Just another love story.
And there he was, standing right infront if me. "It's been a
while, how've you been?" He asked. Oh great, small talk. It's not
like we've got history or anything, not like we dated, not like
he was the reason i never had credit just a few months ago. "I've
been good, how've you been?" I replied, expecting some lame as
response like "oh yeah i've been good too" end of conversation,
walk off and replay that ridiculously stupid scene in my head
over and over again wishing it had gone differently. But instead
of that, he hit me, right in the gut, with "i've missed you, sure
i could say i've been good, but i'll never be good without you
here, with me, us two, together, not like it used to be but so
much better. I love you." I stared at him. Speechless. What could
i do? What could i say? The one guy who's been running through my
head for months, the one person i've thought about everyday, the
one person i allowed into my life, the one i gave my heart, the
one who broke my heart, just announced everything that i've
wished to hear for so long. And so i turned around, whispering "i
never stopped loving you" and walked away, holding back the tears
in my eyes, trying to avoid that gut renching feeling in my
chest. "Laura?" He called after me. "It's too late" i lied.
Nights on end, every star i saw shining bright in the sky, i
wished one thing, that he'd feel the same way about me as i felt
about him, that'd he'd tell me he loved me, that he'd fight for
me.
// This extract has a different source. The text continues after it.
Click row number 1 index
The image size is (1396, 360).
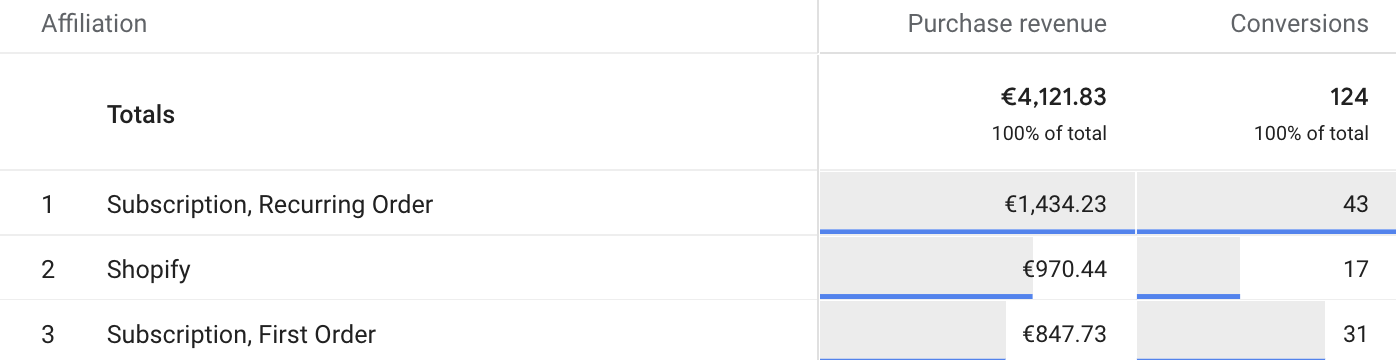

But now, now that it was actually happening, this
overwhelming sensation of fear took over me, the walls that he
once knocked down built themselves back up even higher than the
first time. I was scared, not just scared, terrified that he'd
hurt me again, but my biggest fear was that i'd let him. And so i
walked away. I started walking, i had no idea where i was going,
i didn't want to know, i wanted to run, run away from here, from
these feelings, from all of this. An hour later a hand tapped my
shoulder. "Sometimes it's good to cry, healthy even, it can help
us clear our minds. But to think that you're not happy, that
kills me. I know i hurt you, if i could change that i would. But
i'm here now, i've grown up, i know i did you wrong and i'm so
sorry. All i want to do is take your pain away, put that
beautiful smile back on your face, stare into your eyes and see
that sparkle in them, i want to hear your laugh and know you're
happy, of course i want to be the reason for all that, but if i'm
not, aslong as you're happy i'll try to be too. I love you and it
would mean everything to me if you'd give me a second chance."
And before that first tear fell from my eye he wiped it away,
held my face in the palm of his hand and bent down, a soft kiss
on the forehead. And at that same point my heart screamed "give
him another chance" tilting my head back his soft lips touched
mine. There we were, standing in the middle of the street, arms
wrapped around each other in the most magical kiss. And just like
that i realised a new chapter in my life was about to begin.